Segment Start: Dataset excerpts

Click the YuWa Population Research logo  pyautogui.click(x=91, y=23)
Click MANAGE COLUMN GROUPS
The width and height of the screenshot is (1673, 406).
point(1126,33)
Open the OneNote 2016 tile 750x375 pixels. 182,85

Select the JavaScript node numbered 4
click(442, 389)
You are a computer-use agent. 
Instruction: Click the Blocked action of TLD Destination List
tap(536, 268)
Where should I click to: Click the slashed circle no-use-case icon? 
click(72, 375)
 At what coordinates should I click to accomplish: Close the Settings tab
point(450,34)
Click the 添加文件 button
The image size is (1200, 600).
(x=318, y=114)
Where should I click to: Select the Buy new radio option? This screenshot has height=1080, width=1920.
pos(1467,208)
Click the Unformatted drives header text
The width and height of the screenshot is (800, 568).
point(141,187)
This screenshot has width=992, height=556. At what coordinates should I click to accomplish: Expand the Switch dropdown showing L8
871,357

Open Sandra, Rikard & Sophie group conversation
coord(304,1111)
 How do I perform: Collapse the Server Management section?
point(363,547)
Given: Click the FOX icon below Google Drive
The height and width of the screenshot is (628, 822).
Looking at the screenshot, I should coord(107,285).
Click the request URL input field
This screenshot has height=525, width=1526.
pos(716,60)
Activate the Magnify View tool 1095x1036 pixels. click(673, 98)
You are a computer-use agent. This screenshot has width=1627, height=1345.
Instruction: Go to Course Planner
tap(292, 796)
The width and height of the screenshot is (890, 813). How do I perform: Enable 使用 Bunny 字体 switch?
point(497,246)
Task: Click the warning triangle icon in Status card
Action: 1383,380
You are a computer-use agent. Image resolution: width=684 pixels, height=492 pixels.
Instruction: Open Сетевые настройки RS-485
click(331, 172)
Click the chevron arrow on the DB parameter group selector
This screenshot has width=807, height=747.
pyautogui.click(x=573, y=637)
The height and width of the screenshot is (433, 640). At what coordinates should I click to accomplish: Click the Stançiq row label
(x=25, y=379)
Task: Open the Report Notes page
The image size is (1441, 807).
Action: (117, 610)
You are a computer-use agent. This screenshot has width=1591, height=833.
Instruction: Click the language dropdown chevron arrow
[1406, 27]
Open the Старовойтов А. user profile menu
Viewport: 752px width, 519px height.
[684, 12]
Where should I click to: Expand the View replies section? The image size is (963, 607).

Segment End: Dataset excerpts

▶ [Exercise goal]: Check the listing above for lines containing the string "pixels", and copy each one.

▶ [Solution to this problem]:
Open the OneNote 2016 tile 750x375 pixels. 182,85
Activate the Magnify View tool 1095x1036 pixels. click(673, 98)
You are a computer-use agent. Image resolution: width=684 pixels, height=492 pixels.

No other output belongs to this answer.